I might be wrong, but I think that’s too early for me - I’d like 120fps at 1440p in a game like Portal 2 as a regular mid-to-high end experience, and I’d like to have room for funky stuff (portals will already have some funky cost).
The issue to me is that it’s a nonsensical competition for better graphics, without considering the actual experience, and instead of solving the root causes people are treating performance as the issue to attack by reducing fidelity, framerate and resolution, and filling in the gaps.
It’s funny, thinking about it. Back when hardware was weak game developers figured out they can keep textures at low resolution and layer them with differently scaled textures, or straight up noise, to make them look more detailed up close. Now we’re basically doing the equivalent of that on the whole screen, cutting down on the image and filling in the gaps, and it’s become a competition of who can do it better.
A game like Halo 3 still looks great today besides some of the human faces. Most games from the mid 00s to the early 2010s hold up graphically for the most part, but actually have interesting and fun gameplay on top of it.
If it’s longer, prettier, and less fun than the original Max Payne I’m not interested.
How would you rank Max Payne 2 in that comparison? It was more fun (subjective), prettier (objective), but shorter (from memory).
The fun is the important part, so it is better.

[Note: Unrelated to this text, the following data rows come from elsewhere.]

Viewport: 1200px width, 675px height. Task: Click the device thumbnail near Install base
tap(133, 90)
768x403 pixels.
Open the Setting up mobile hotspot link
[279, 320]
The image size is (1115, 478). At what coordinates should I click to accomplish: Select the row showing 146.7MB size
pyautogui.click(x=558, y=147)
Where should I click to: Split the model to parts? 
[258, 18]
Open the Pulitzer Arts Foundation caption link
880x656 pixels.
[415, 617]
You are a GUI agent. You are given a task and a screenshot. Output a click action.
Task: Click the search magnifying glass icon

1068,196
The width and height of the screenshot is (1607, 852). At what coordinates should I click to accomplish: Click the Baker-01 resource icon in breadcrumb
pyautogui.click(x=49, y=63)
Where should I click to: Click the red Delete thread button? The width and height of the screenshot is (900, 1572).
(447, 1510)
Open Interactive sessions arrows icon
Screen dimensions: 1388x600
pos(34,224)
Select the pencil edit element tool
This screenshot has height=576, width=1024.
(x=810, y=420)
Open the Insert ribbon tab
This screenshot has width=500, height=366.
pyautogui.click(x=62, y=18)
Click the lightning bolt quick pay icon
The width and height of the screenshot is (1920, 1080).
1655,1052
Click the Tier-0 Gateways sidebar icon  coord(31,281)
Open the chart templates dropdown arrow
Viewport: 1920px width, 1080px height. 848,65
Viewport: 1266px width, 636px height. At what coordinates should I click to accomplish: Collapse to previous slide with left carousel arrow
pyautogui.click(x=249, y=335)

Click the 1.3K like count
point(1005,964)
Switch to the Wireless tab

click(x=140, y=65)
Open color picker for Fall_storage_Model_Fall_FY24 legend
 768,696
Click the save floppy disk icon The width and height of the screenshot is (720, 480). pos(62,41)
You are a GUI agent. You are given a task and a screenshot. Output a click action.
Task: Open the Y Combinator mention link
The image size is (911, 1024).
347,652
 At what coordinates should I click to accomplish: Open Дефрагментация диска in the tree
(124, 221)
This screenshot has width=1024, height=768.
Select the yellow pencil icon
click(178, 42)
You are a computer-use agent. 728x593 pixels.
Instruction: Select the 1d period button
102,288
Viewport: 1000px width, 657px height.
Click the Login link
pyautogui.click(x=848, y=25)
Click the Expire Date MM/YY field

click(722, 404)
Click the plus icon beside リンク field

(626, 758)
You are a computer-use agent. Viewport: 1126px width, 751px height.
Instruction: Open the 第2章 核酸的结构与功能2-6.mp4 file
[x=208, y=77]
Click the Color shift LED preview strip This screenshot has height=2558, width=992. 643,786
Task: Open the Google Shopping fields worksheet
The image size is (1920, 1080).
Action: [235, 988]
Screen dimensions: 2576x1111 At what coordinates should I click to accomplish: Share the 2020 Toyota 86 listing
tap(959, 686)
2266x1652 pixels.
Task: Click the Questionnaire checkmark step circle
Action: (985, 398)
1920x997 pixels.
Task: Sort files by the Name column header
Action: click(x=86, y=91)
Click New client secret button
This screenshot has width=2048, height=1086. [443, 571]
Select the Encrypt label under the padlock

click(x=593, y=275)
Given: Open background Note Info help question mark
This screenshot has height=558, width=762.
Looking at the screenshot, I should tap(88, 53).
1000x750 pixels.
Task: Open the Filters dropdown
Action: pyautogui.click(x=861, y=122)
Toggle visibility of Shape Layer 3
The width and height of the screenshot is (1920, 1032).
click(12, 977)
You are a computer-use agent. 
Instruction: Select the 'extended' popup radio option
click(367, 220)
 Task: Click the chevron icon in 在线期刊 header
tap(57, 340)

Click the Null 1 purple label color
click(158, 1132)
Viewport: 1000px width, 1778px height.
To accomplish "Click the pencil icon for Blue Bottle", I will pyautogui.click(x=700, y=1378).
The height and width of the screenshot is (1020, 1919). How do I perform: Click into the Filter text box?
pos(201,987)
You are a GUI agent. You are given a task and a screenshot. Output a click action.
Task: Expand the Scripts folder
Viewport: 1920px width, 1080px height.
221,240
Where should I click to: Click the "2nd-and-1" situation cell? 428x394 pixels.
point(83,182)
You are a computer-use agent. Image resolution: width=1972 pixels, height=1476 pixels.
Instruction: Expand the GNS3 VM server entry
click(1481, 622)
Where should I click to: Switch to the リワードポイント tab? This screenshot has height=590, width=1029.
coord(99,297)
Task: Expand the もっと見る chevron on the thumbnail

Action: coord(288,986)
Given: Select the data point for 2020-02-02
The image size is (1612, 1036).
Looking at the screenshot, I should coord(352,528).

Not that you should play it without having played 1 though but that’s neither here nor there.
Is there a “definitive” version of Max Payne or are they all roughly the same?
PC with mods I’d say. i think they are doing a remake with both games but it’s been quiet on news for a while
The King-fu mod is definitive.
It’s weird to think this isn’t the majority opinion. If I had to make a “best games of this decade” list, I think maybe Shadowbringers would be the only AAA project on that list.
Games made by small teams with small budgets, like Shovel Knight or Blasphemous or Stardew, are what’d be crowding the top.